Фрагмент источника
Всеобщее недовольство нарастало. Весть о возможной женитьбе Наполеона на сестре Александра Анне Павловне была воспринята кисло, так как жених публику никак не устраивал. Когда же выяснилось, что французский император женится на австрийской принцессе Марии-Луизе и что параллельно с Романовыми он вел матримониальные переговоры с Габсбургами, русские были вдвойне оскорблены[108]. К этому добавлялись крестьянские волнения, экономические неурядицы, связанные с набором в крестьянскую милицию в 1806–1807 годах, разрыв торговых связей в результате континентальной блокады и инфляция, вызванная бюджетным дефицитом[109]. Создать образ Наполеона-Антихриста оказалось легче, чем отказаться от него. На одной из почтовых станций в российской глубинке висел портрет, напоминающий Наполеона. Почтмейстер объяснил, что портрет нужен ему для того, чтобы опознать и арестовать негодяя, если тому вздумается проехать через его станцию под вымышленным именем или с фальшивыми документами [Дубровин 1898–1903, 1:507–508].
Роптали даже некоторые члены императорской семьи. В жизни Александра особую роль играли три женщины: его мать Мария Федоровна (вдова Павла I), его жена Елизавета Алексеевна и его сестра Екатерина Павловна. И это не удивительно: если при решении государственных дел царя окружали одни лишь мужчины (Шишков, Державин и все прочие), то неофициальную атмосферу аристократических салонов создавали в первую очередь утонченные культурные женщины, а двор был первым салоном в столице. Кроме того, женщины играли активную роль в религиозной жизни светского общества, что имело немаловажные политические последствия.
Мария Федоровна придерживалась консервативных убеждений, обладала сильной волей и открытым характером; она вела безупречный образ жизни и любила вмешиваться во все происходящее. Как заметил Савари, если Александр I избегал роскоши, то вокруг его матери «все цвело с пышностью истинного русского двора. Даже мельчайшие детали частной жизни подчинялись этикету» [Savary 1890: 403]. Притом что Мария Федоровна была женщиной высокообразованной, ум ее был довольно ограничен и неглубок. После убийства Павла в 1801 году она пыталась какое-то время стать его преемницей, но затем уступила трон старшему сыну. Из-за немецкого происхождения и слабого владения русским языком она была неподходящей кандидатурой на роль лидера русских консерваторов-патриотов, но, насколько известно, она выступала против назначения Чарторыйского министром иностранных дел, способствовала его смещению с этого поста и не одобряла поездку Александра в Эрфурт – как и его брат Константин[110]. Мария Федоровна тщательно налаживала связи с аристократией, выбирая друзей из самых знатных семейств, среди которых было много противников союза с Францией. Савари сообщал в Париж, что «знатные особы Санкт-Петербурга в обязательном порядке бывают по крайней мере раз в две недели при дворе вдовствующей императрицы, и, хотя она живет в двенадцати лье от города, это их не смущает, и они возвращаются домой уже за полночь». Император обедает с матерью дважды в неделю, добавляет Савари, и часто ночует у нее [Savary 1890: 404][111].

Ваши задания
- 1) Ответьте по фрагменту на три вопроса:
(а) На ком, как выяснилось, женится французский император?
(б) Какие три женщины играли особую роль в жизни Александра?
(в) Как часто, по словам Савари, император обедает с матерью?
- 2) Измените в записях всё от строки с «Screen dimensions: 1316x908» вниз до строки с «tap(286, 47)» включительно: замените «badge» на «label», прочее оставьте как есть, и выведите только эти строки.
Фрагмент и записи никак не связаны друг с другом.

Данные для заданий
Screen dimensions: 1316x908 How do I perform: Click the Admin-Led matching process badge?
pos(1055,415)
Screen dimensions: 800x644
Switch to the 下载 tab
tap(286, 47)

==

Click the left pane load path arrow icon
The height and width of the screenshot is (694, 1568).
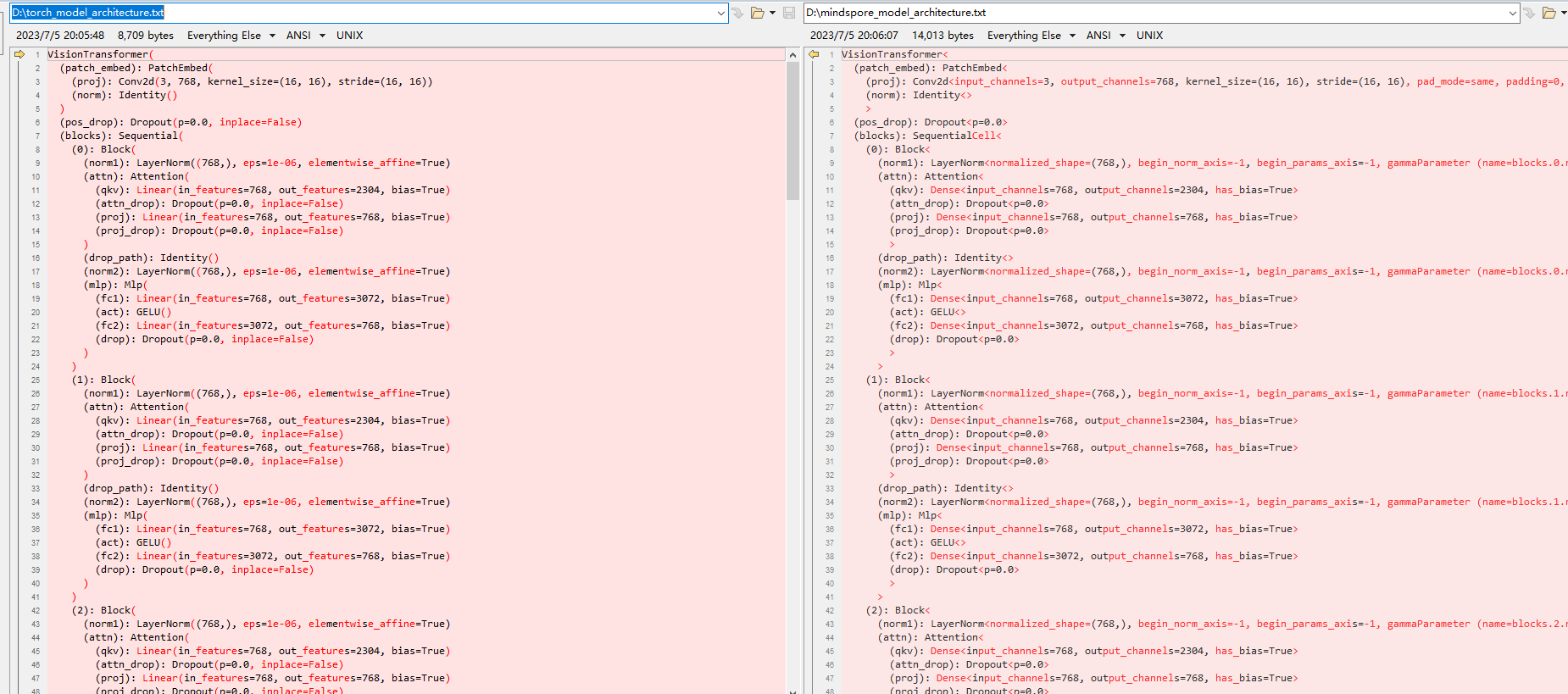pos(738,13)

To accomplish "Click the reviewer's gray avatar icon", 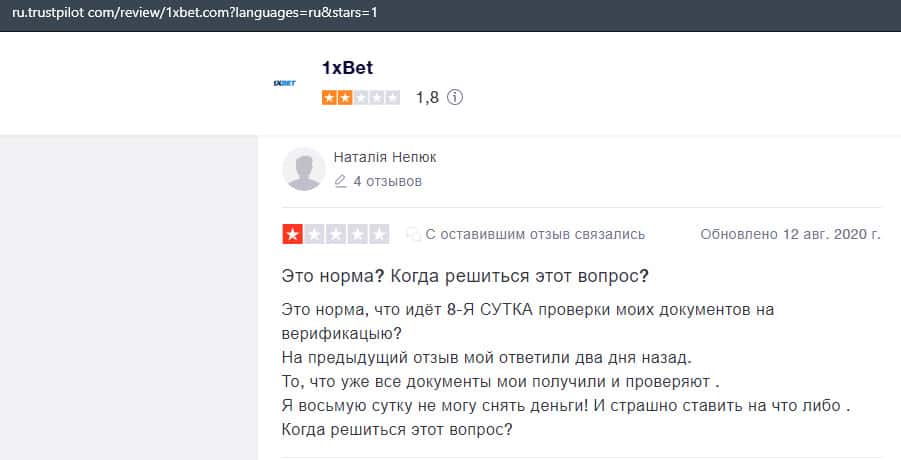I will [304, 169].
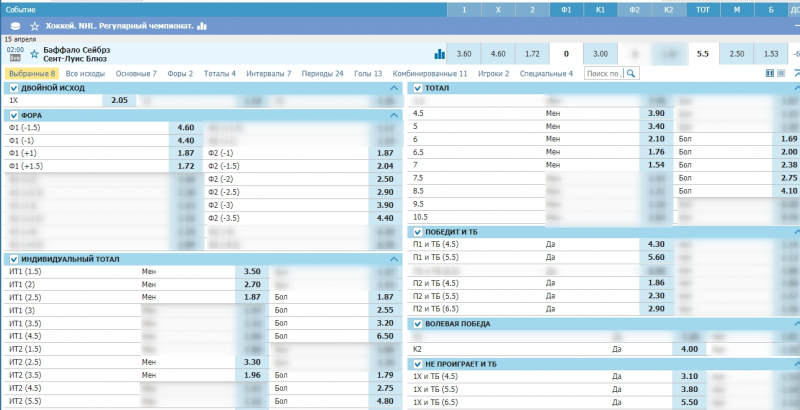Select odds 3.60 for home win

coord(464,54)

---

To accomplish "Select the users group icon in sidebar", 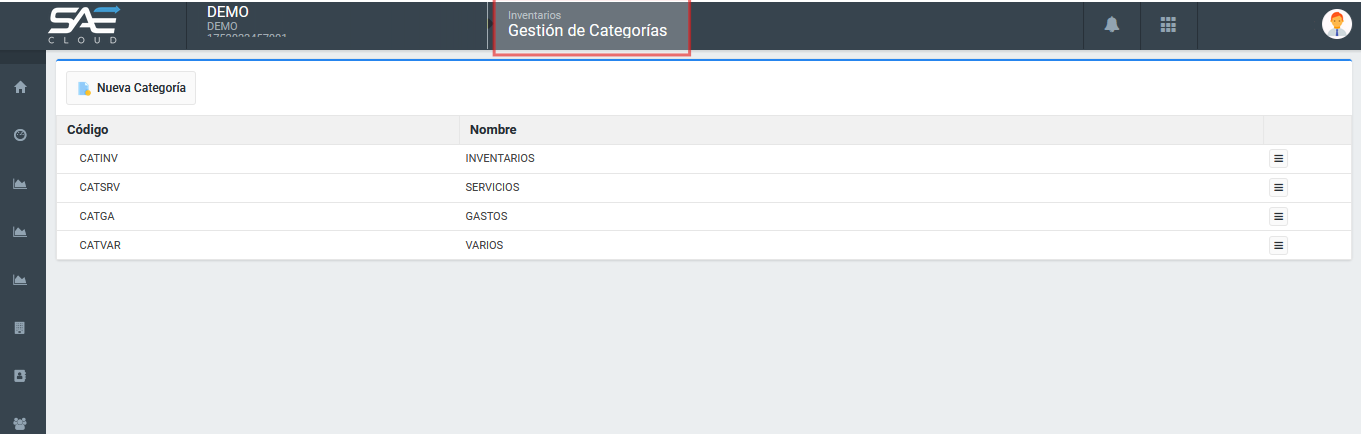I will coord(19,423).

Результаты
- 1)
(а) На австрийской принцессе Марии-Луизе.
(б) Его мать Мария Федоровна, его жена Елизавета Алексеевна и его сестра Екатерина Павловна.
(в) Дважды в неделю.

- 2)
Screen dimensions: 1316x908 How do I perform: Click the Admin-Led matching process label?
pos(1055,415)
Screen dimensions: 800x644
Switch to the 下载 tab
tap(286, 47)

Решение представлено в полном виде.